Il est en effet rare qu'un PE offre une prime de l'argent en guise de cadeau. Plus fréquemment on nous offre des objets, ce qui bien sur nous fait très très plaisir car c'est évidement une très belle attention.

Ceci dit, perso', même si je n'attends rien en particulier de mes PE et que le sourire de l'enfant, le merci sincère et chaleureux d'une Famille est mon seul moteur j'ai appris aussi que savoir accepter un cadeau quel qu'il soit, même de l'argent, est aussi une preuve de respect et de bienveillance envers celui qui nous l'offre. 
Ce Parent se faisait une joie de te remercier financièrement en plus des mots qu'il a pu te dire (et qui sont plus importants c'est vrai) car lui même qui fait sans doute son travail avec soin aussi reçoit volontiers comme preuve de gratitude de la part de son patron une prime. 
Je pense que c'est très franco-français de penser que l'argent "c'est sale".
= = = = =
• **Exercice proposé 1**
Recopiez à l'identique la partie des entrées qui s'ouvre sur leur toute première ligne et se ferme sur la ligne contenant "Action: (504, 93)", ces deux lignes incluses.
= = = = =
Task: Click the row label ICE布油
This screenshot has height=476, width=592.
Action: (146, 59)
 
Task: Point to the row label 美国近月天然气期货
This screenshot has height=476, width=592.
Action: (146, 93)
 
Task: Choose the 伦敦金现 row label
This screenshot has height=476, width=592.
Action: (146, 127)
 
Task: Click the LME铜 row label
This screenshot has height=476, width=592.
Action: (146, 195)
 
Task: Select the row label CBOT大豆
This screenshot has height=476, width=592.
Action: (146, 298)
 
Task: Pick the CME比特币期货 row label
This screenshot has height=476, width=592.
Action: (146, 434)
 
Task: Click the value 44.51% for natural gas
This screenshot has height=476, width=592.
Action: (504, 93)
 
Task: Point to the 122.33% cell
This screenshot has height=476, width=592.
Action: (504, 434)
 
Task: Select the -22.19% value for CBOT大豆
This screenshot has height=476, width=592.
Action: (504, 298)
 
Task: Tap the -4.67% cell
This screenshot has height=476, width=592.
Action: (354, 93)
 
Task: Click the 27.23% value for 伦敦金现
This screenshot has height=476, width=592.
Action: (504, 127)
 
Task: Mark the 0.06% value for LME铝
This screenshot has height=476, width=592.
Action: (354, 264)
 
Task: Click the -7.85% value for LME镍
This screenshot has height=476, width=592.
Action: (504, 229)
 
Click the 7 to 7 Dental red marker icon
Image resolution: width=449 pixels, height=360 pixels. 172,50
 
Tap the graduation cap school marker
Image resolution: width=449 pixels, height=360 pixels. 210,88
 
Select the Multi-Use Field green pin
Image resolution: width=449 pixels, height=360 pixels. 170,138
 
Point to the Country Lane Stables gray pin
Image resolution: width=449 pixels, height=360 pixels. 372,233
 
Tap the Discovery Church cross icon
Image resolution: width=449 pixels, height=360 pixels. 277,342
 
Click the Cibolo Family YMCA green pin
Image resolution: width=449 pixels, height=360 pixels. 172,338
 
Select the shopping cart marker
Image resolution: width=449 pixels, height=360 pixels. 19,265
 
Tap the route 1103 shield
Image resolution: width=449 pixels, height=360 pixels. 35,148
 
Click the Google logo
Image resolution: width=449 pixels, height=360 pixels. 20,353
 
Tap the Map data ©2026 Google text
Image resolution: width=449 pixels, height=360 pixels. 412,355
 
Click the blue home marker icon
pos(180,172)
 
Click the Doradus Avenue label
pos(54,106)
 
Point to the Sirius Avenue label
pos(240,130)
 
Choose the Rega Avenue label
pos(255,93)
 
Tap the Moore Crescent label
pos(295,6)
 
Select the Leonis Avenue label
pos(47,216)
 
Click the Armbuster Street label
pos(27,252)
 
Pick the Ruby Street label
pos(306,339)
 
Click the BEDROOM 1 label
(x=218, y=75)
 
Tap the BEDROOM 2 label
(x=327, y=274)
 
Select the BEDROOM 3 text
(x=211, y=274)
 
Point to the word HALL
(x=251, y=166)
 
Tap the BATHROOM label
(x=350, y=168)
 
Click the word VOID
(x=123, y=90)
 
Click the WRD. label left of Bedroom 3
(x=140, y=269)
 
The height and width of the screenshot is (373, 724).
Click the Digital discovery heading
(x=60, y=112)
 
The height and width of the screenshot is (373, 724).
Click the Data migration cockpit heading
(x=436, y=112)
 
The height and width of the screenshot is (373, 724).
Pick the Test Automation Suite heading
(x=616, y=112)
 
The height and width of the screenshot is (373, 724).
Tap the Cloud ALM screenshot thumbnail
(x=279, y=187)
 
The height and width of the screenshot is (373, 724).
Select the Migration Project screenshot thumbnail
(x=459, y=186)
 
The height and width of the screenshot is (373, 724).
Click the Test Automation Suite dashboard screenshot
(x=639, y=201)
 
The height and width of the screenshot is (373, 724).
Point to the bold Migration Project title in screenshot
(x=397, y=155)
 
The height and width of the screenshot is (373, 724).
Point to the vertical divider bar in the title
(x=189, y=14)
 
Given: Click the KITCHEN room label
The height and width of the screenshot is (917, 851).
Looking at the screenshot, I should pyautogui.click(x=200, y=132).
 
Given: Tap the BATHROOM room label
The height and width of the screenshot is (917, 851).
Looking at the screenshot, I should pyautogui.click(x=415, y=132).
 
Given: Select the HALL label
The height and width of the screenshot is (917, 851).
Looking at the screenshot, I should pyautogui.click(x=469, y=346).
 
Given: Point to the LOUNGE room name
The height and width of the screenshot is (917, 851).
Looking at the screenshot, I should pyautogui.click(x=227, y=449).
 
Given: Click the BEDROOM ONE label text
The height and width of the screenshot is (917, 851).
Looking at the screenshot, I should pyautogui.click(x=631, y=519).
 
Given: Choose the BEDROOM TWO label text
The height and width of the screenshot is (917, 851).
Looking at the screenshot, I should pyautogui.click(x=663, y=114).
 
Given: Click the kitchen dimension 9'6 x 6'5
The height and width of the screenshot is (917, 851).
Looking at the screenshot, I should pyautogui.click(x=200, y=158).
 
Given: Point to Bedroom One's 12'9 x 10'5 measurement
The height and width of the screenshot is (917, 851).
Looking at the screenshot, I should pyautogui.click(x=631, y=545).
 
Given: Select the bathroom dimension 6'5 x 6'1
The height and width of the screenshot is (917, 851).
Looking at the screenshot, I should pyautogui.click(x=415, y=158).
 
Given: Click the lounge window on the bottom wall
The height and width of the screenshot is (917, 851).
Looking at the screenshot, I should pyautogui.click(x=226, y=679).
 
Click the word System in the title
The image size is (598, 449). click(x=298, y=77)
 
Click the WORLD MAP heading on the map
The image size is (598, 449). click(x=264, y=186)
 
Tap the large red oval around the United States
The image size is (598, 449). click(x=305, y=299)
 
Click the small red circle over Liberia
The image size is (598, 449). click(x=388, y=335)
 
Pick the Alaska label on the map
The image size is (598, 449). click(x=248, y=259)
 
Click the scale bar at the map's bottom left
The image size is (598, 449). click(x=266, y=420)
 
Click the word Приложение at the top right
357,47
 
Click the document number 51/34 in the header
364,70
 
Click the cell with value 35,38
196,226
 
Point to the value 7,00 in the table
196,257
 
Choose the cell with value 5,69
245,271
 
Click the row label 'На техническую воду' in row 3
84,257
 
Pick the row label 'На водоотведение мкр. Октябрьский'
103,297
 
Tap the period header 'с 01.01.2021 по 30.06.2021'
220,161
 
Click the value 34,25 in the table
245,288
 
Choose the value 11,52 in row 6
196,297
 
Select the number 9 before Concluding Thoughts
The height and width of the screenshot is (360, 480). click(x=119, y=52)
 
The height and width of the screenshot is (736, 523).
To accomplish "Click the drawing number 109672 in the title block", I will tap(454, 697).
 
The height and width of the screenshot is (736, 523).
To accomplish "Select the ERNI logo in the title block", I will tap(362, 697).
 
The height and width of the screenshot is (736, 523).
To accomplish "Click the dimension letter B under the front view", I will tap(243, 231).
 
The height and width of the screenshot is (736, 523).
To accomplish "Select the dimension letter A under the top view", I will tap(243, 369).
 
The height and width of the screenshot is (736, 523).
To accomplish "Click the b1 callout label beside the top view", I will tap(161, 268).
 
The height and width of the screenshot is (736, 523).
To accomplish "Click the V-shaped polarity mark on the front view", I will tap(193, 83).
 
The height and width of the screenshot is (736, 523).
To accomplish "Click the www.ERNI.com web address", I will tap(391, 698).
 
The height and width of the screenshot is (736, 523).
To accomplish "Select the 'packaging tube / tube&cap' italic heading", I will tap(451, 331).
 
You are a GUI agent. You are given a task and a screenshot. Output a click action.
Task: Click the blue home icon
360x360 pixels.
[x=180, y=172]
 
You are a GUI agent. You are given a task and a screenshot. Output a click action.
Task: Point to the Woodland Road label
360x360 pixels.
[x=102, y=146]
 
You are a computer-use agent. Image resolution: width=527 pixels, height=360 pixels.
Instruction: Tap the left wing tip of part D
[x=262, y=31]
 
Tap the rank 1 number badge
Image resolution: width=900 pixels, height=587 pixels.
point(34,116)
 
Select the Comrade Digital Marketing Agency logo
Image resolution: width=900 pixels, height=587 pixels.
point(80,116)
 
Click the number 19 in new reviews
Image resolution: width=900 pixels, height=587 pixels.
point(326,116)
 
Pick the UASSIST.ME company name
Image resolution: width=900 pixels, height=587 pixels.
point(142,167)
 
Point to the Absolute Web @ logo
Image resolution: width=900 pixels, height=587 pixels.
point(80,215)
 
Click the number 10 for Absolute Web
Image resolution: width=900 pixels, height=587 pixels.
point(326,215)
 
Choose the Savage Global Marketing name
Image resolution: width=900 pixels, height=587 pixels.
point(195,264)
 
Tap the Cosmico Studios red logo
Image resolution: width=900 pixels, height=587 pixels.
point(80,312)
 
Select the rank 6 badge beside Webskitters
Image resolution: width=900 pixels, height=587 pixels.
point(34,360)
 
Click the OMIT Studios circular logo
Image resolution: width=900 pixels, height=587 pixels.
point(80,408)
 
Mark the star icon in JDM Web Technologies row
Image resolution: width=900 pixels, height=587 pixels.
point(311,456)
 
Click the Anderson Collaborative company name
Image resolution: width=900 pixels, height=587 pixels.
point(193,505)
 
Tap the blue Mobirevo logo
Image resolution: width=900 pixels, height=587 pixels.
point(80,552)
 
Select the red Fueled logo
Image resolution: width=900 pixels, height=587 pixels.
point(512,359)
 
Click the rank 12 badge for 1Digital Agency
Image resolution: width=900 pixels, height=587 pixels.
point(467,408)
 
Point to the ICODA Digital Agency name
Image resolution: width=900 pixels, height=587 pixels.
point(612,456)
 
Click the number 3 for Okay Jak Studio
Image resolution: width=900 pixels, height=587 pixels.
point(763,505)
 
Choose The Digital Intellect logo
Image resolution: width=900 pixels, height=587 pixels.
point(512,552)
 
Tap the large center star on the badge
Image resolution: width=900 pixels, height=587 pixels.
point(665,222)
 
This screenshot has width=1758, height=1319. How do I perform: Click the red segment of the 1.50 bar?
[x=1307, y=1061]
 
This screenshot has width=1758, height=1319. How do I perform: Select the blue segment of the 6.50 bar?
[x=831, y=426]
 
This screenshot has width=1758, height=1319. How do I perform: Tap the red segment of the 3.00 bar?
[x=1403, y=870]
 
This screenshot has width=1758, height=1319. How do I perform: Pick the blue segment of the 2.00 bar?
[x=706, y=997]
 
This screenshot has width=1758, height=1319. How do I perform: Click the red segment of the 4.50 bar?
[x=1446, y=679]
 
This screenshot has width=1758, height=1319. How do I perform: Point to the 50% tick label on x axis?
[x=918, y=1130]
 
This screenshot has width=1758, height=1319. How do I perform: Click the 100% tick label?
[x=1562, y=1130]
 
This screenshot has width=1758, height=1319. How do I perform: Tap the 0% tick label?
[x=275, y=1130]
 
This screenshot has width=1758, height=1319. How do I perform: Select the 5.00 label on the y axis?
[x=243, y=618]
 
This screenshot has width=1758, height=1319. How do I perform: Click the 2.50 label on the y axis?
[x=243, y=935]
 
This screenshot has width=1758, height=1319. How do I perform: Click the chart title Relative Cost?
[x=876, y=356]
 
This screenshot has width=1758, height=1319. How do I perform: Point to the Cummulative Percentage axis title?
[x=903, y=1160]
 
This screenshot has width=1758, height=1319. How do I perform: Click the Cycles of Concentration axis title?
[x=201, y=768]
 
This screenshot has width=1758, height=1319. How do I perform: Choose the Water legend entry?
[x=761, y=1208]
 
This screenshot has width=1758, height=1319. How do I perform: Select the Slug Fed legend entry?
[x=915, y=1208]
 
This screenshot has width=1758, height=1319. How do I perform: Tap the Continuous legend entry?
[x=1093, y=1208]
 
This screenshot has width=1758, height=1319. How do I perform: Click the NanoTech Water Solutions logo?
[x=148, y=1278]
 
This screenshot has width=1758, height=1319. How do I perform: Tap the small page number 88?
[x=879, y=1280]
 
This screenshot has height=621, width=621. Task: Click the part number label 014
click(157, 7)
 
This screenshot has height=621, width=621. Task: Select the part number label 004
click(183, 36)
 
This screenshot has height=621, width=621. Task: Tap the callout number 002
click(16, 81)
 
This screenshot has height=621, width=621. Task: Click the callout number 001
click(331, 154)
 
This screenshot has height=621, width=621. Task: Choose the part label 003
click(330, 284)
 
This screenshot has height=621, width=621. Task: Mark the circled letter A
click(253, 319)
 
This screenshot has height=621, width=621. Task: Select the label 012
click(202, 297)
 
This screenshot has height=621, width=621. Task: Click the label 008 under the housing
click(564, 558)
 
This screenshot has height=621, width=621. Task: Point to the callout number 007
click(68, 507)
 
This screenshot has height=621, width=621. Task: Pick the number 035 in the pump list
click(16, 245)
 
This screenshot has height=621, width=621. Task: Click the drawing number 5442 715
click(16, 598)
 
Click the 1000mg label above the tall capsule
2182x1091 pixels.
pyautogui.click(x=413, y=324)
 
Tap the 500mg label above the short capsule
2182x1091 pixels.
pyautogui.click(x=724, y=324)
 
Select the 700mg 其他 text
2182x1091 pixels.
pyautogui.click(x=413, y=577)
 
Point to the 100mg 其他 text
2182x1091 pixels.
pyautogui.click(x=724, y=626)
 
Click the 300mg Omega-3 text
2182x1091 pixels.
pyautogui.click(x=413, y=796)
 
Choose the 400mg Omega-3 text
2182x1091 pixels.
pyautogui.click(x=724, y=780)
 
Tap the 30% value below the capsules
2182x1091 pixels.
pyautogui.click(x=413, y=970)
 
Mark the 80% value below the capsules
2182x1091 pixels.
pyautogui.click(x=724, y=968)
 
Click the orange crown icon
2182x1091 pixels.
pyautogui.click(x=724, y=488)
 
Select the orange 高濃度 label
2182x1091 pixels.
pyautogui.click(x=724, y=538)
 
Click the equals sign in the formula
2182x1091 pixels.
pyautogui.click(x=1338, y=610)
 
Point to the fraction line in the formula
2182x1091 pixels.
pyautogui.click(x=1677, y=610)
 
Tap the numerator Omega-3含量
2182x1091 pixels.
= = = = =
• **Exercice proposé 2**
Traduisez en anglais la phrase suivante du texte sur les cadeaux en argent : « Je pense que c'est très franco-français de penser que l'argent "c'est sale". »

• **Corrigé 1**
Task: Click the row label ICE布油
This screenshot has height=476, width=592.
Action: (146, 59)
 
Task: Point to the row label 美国近月天然气期货
This screenshot has height=476, width=592.
Action: (146, 93)
 
Task: Choose the 伦敦金现 row label
This screenshot has height=476, width=592.
Action: (146, 127)
 
Task: Click the LME铜 row label
This screenshot has height=476, width=592.
Action: (146, 195)
 
Task: Select the row label CBOT大豆
This screenshot has height=476, width=592.
Action: (146, 298)
 
Task: Pick the CME比特币期货 row label
This screenshot has height=476, width=592.
Action: (146, 434)
 
Task: Click the value 44.51% for natural gas
This screenshot has height=476, width=592.
Action: (504, 93)

• **Corrigé 2**
I think it's a very typically French thing to believe that money "is dirty."